-- MATERIAL FOR THIS EXERCISE --
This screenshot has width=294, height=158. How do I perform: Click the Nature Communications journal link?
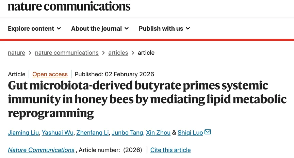(x=41, y=150)
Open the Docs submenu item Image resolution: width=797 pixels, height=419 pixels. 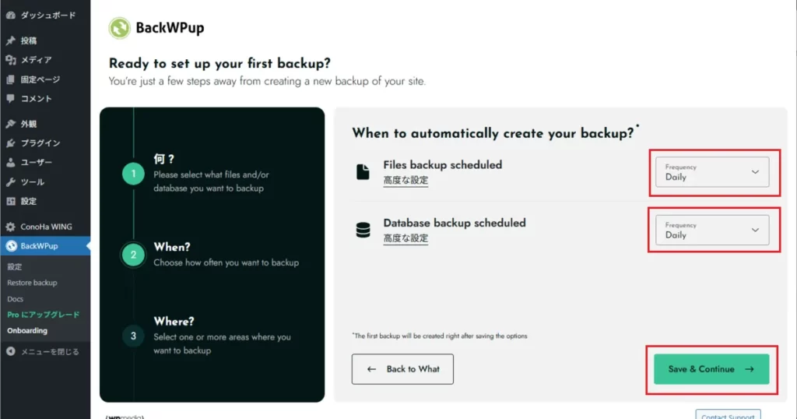(16, 299)
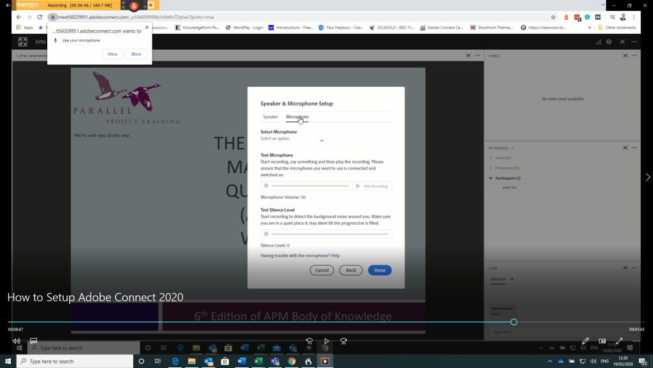
Task: Expand the Hosts group in Attendees
Action: tap(490, 158)
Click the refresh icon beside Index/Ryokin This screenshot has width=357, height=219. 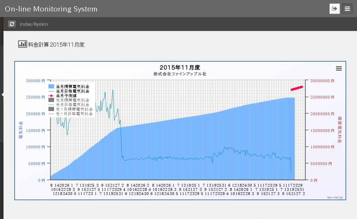tap(12, 24)
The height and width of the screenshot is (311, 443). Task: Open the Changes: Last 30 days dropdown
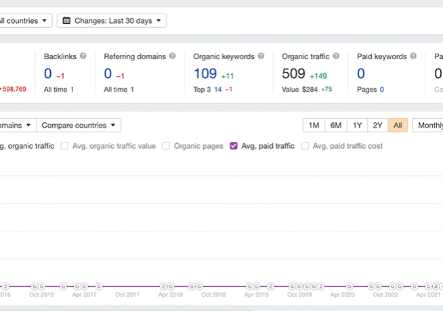pos(112,21)
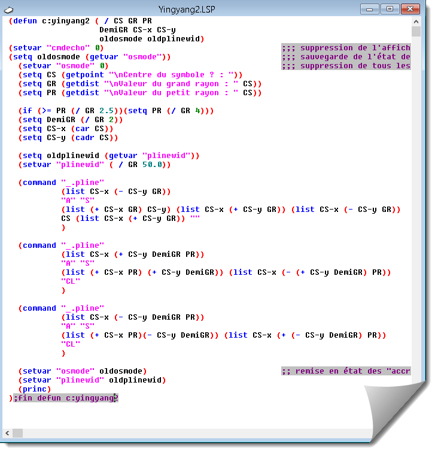This screenshot has width=435, height=452.
Task: Click the first command "_.pline" string
Action: pyautogui.click(x=82, y=183)
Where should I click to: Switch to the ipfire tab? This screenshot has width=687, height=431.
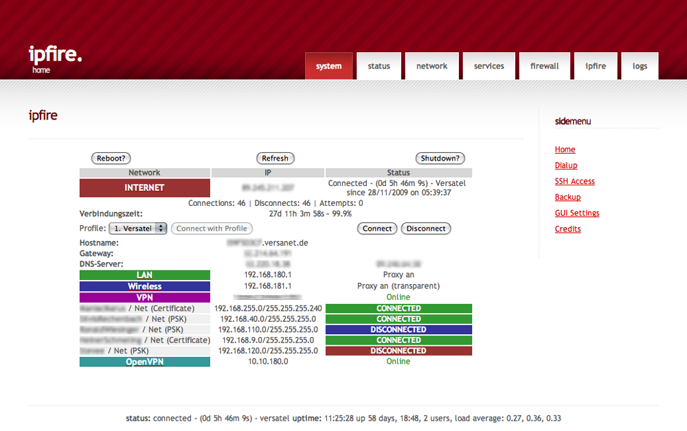pos(595,66)
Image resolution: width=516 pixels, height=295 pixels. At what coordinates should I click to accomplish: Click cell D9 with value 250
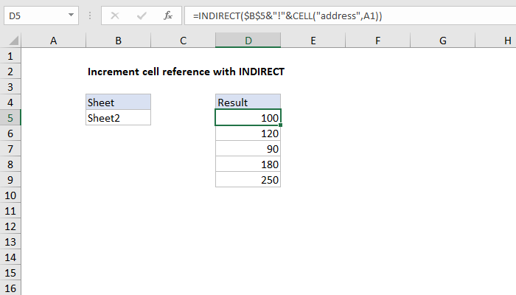[248, 180]
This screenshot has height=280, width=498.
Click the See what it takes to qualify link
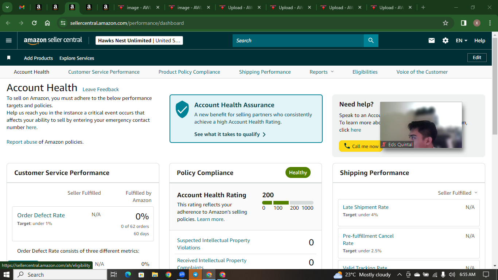[x=230, y=134]
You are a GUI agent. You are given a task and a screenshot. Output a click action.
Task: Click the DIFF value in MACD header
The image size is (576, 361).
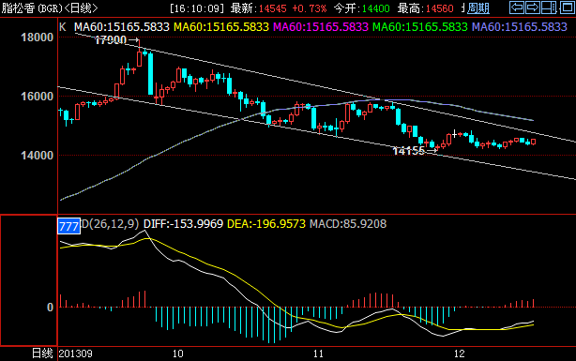point(183,224)
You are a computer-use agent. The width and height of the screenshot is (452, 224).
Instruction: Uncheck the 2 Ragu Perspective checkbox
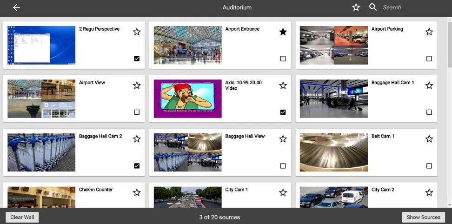point(137,59)
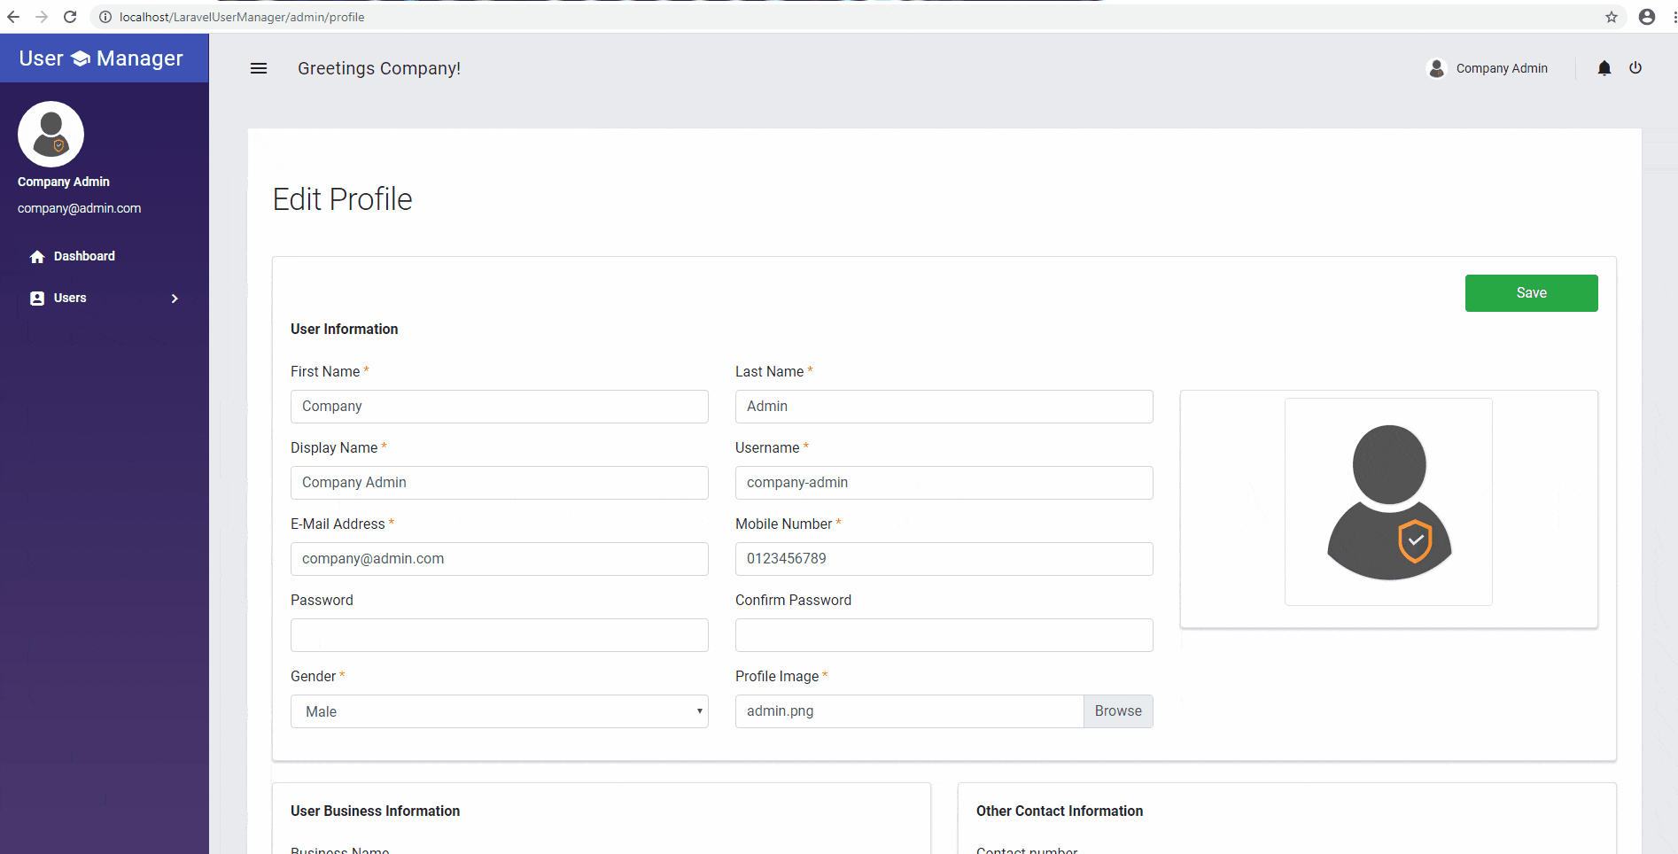Reload the page using the browser refresh icon
This screenshot has width=1678, height=854.
pos(70,16)
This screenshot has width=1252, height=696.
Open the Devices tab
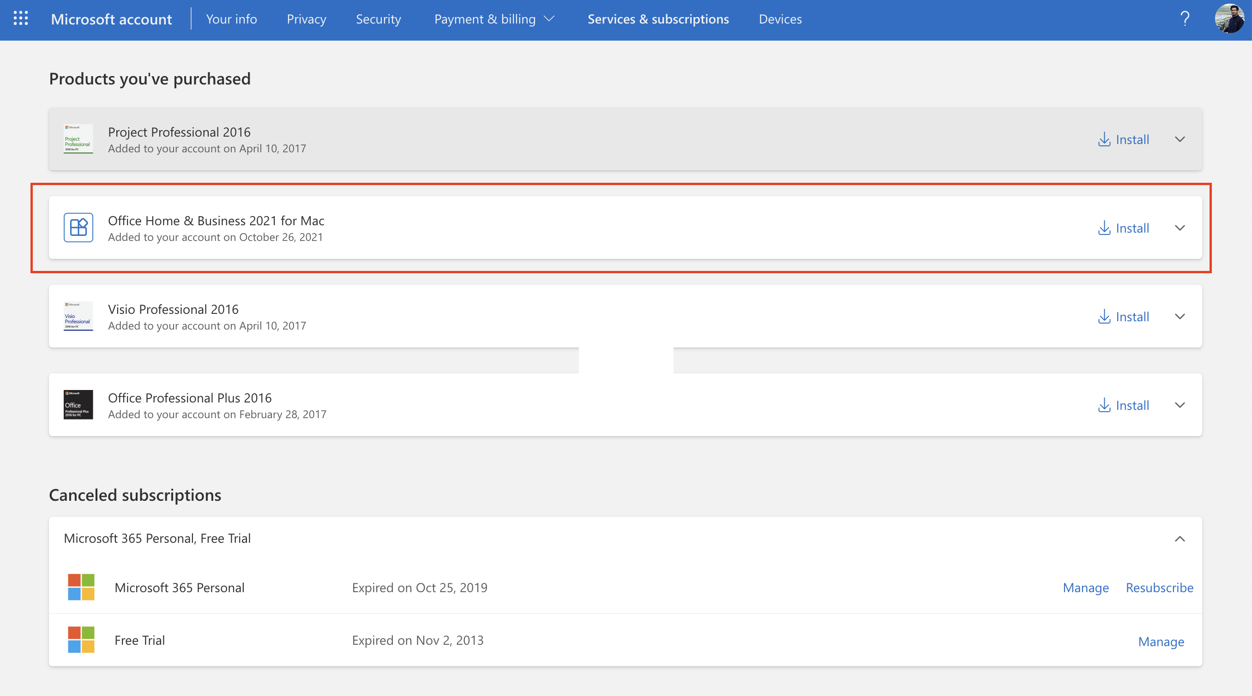point(780,19)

-- EXERCISE DESCRIPTION --
Please repeat the rows word for word, beginning at the line that contains "Image resolution: width=516" and stopping after the last of the rows. Leave the pictures out of your answer.

-- COMPLETE OUTPUT --
Image resolution: width=516 pixels, height=295 pixels. At what coordinates should I click to accomplish: Click cell D9 with value 250
[248, 180]
This screenshot has height=280, width=498.
Click the See what it takes to qualify link
[x=230, y=134]
You are a GUI agent. You are given a task and a screenshot. Output a click action.
Task: Click the DIFF value in MACD header
The image size is (576, 361).
point(183,224)
You are a computer-use agent. The width and height of the screenshot is (452, 224).
Instruction: Uncheck the 2 Ragu Perspective checkbox
point(137,59)
Reload the page using the browser refresh icon
This screenshot has width=1678, height=854.
pos(70,16)
This screenshot has width=1252, height=696.
Open the Devices tab
point(780,19)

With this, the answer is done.